The spell Steel Wind Strike only make you teleport after all the attacks are made as written. So not from any distance, but from up to 30 feet away.
But let's not regress, the point is that it can even be a melee spell attack from afar like Thorn Whip for exemple.
I somehow get the idea that in this whole game combat is the only instance that you make the roll and then declare your intent.
In all other instances you make the declaration of what you want to do and then roll.
I get the idea that this is just an assumed instance in order to favor the player.
The excuse that it slows things down is a bit much since your only going to be declaring a non lethal strike when you think the victim is close to 0, not during the whole of combat. Unless of course your adding in an instant knockout rule and hoping to knock out a 20th level NPC with one blow to the head from behind. And then in that case your only doing it on the first attack, because if it fails your into full combat.
Imo combat flows better when the player just calls it at 0. Sure, it helps the DM narrate a little if they know the intent from the start, but players constantly saying “I attack nonlethally” is pointless and imo more disruptive to the flow.
You can even Knock a Creature Out while Grappling or Shoving if you're able to somehow deal damage during such special melee attack.
Personally as for narrative vs mechanic, i always tend to first support mechanic and make the narrative fit rather than change mechanic to make it fit with the narrative, especially if it's disruptive to the game flow like The_Ace_of_Rogues said.
I don't mean to get too far off of the original topic but it's my understanding that this is supposed to never be a thing in 5e. Any declaration of an aggressive action results in a roll for initiative before such action is resolved. People should feel free to correct me if I'm wrong on that. I do understand that out-of-combat attacks are common practice in a lot of games, but I'm pretty sure the rules do not support that.

## Given instruction 1
Write down the passage of the nonlethal attack discussion from "The spell Steel" up to and including "declare your intent.".
## Given instruction 2
Answer these questions about the nonlethal attack discussion.
(a) From up to how far away does Steel Wind Strike let you teleport?
(b) Which spell is named as an example of a melee spell attack made from afar?
(c) In 5e, what does any declaration of an aggressive action result in before the action is resolved?
The records that come after this discussion have nothing to do with it.

## Excerpted records
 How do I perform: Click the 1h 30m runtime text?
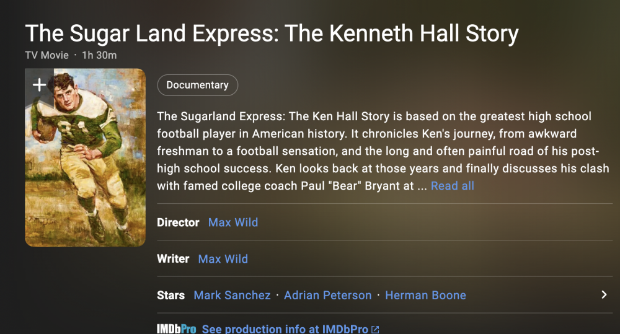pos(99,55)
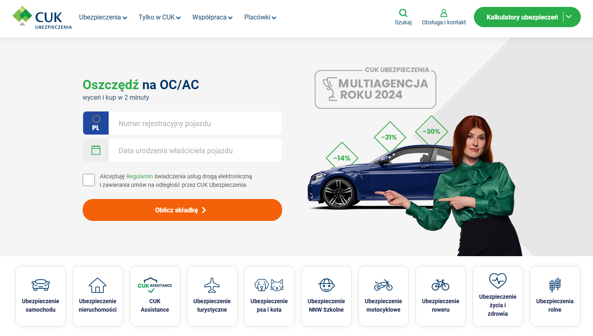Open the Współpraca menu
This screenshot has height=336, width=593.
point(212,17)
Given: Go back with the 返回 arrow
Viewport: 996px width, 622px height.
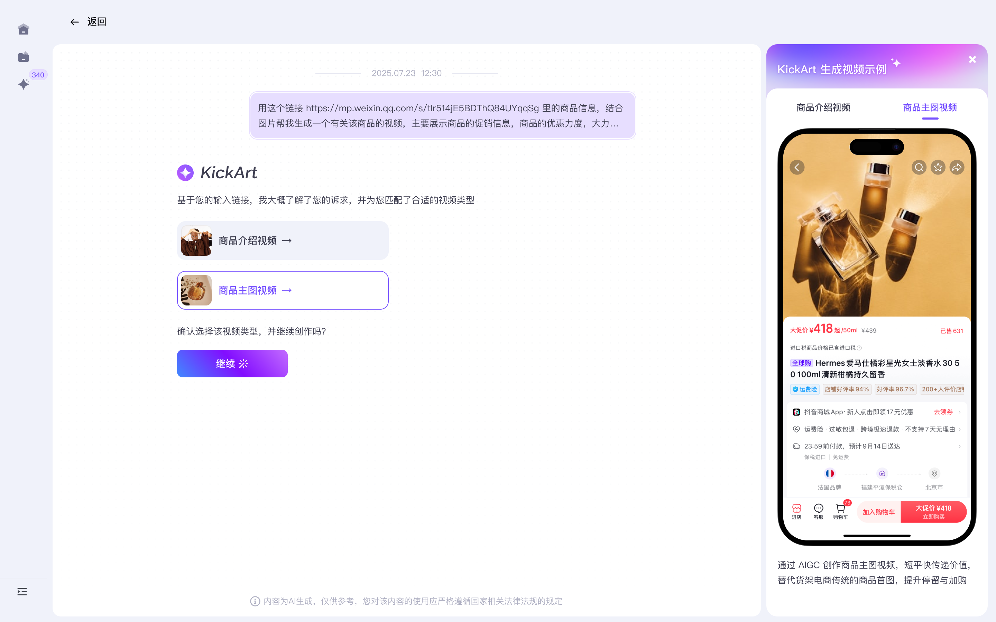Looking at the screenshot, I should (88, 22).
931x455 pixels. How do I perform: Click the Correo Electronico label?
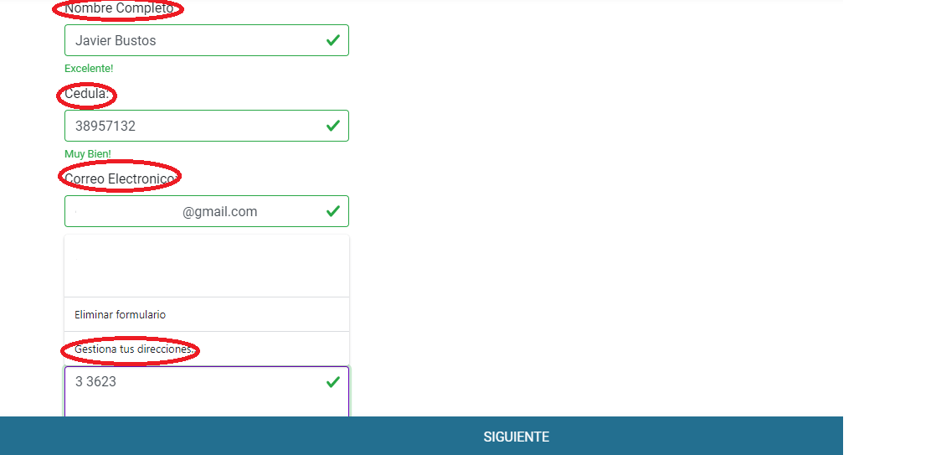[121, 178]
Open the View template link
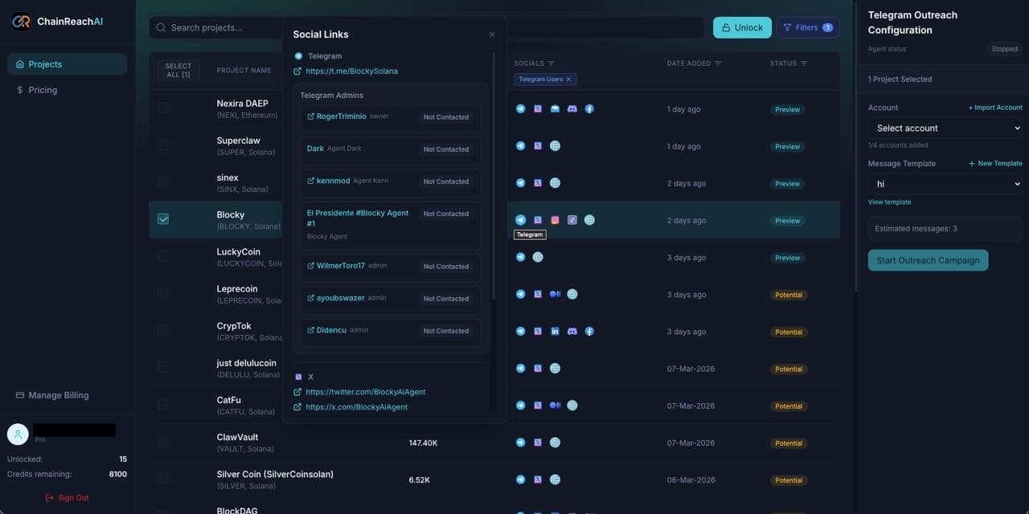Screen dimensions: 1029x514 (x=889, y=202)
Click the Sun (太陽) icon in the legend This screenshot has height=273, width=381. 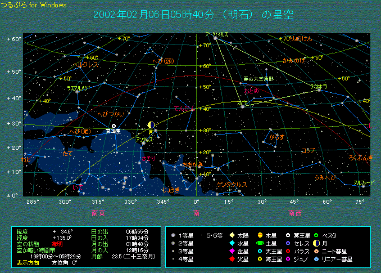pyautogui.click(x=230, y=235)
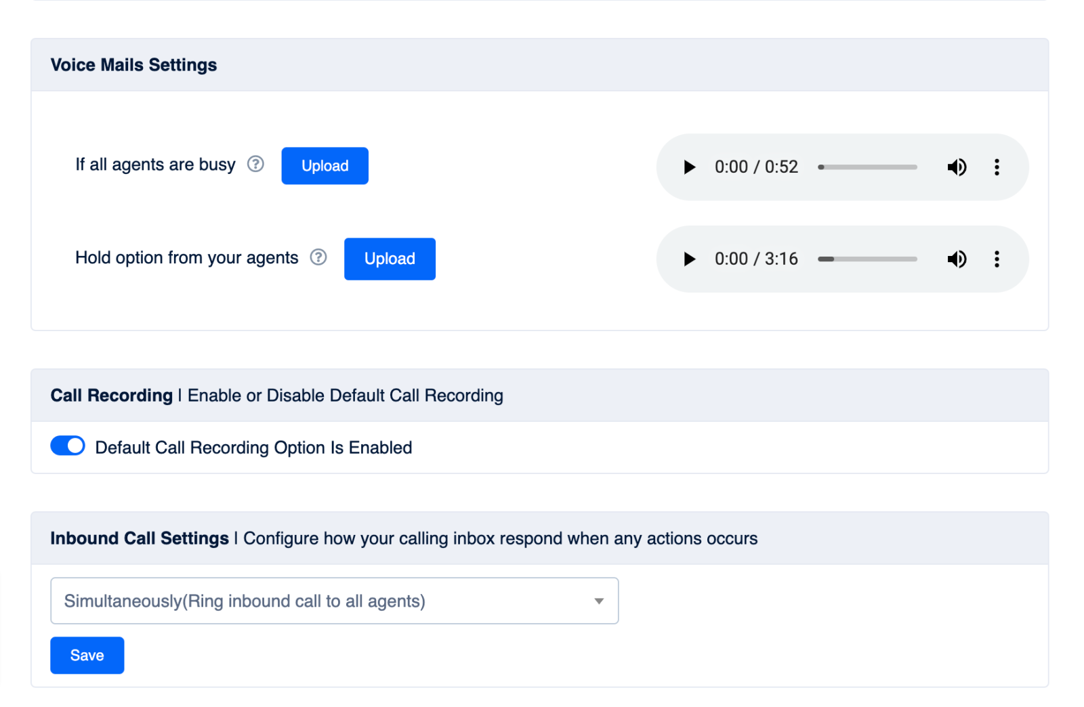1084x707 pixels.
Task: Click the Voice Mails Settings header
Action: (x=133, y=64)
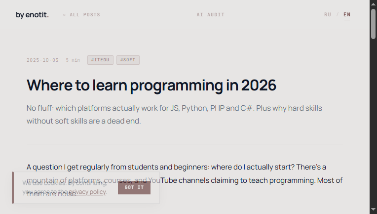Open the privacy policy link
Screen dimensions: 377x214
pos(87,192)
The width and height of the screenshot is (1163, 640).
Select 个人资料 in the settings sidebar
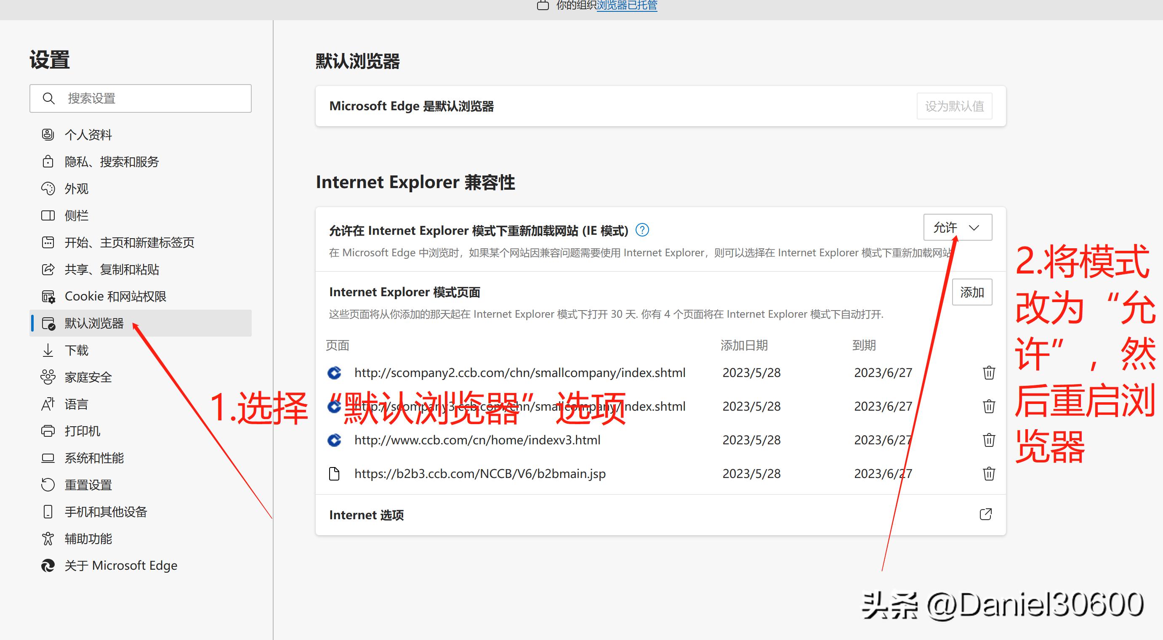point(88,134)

## Answer 1
The spell Steel Wind Strike only make you teleport after all the attacks are made as written. So not from any distance, but from up to 30 feet away.
But let's not regress, the point is that it can even be a melee spell attack from afar like Thorn Whip for exemple.
I somehow get the idea that in this whole game combat is the only instance that you make the roll and then declare your intent.

## Answer 2
(a) Up to 30 feet away.
(b) Thorn Whip.
(c) A roll for initiative.